Treatment for essential thrombocythemia has not changed drastically over the past 10 years, but oncologists have learned more about optimal use of these agents, Tremblay said. For example, cancer teams now know more about using interferon for patients with essential thrombocythemia and about the use of Agrylin in the second-line setting of this disease as well. Oncologists have also learned more through risk stratification about what patients may benefit the most from cytoreductive therapy and in which patients it may not be necessary.

Tremblay also mentioned that the knowledge base has grown regarding how to intervene to improve symptoms in patients.

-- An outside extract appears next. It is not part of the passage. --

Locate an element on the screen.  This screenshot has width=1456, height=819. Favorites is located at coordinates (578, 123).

“Even though they may have one of the more indolent versions of myeloproliferative neoplasms, significant and potentially debilitating symptoms can occur (with essential thrombocythemia),” he explained. “So how do these current drugs really stack up to each other in terms of their ability to reduce symptoms and improve symptoms for patients? This is something we are beginning to learn more about.”

Unmet Needs in the Area

Patients with high-risk essential thrombocythemia who are treated with cytoreductive therapy may still have blood clots, so more treatments are needed to address that increased thrombosis risk, Tremblay said. He added that there is also inadequate symptom control with standard therapy.

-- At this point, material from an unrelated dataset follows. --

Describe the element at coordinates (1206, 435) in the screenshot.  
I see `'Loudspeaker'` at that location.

One question that remains is whether any of the available drugs prevent disease progression to more aggressive forms of myeloproliferative neoplasms like myelofibrosis or acute myeloid leukemia (or MPN blast phase).

“For a lot of the current therapies, it’s really unclear,” Tremblay said. “And it’s probably unlikely that they significantly reduce the risk for progression. So how would these new therapies employ to accomplish those goals?”

Several drugs are currently in the pipeline, with one recently being approved by the Food and Drug Administration called Besremi (ropeginterferon alfa-2b-njft) for the treatment of polycythemia vera. Trials are currently being conducted to see if Besremi can improve outcomes in patients who had resistance or intolerance to hydroxyurea and whether it may have an effect on blood clot events.

Tremblay said that the “more exciting strategy” currently being studied for patients with essential thrombocythemia is LSD1 inhibition.

“This protein is important for the transition of stem cells in the bone marrow to megakaryocytes, which make platelets,” he explained. “There’s a lot of other factors that go into its ability to reduce inflammatory cytokines which are contributing to the symptoms of the disease, as well as these different growth factors which may impact bone marrow fibrosis.”

The drug bomedemstat is currently being developed for both myelofibrosis and essential thrombocythemia and targets LSD1. Preliminary clinical data in patients with essential thrombocythemia have demonstrated success in reducing platelet counts while normalizing white blood cell counts. Tremblay noted that bomedemstat keeps hemoglobin counts stable in patients with essential thrombocythemia, “which is unique among other cytoreductive therapies which reduce all counts.”

He added, “It also may improve the burden of (essential thrombocythemia) related symptoms especially fatigue that patients with (essential thrombocythemia) can experience. And importantly, it does look at the amount of mutation burden that someone has, which we think may be a surrogate for progression, although it hasn’t fully been established.”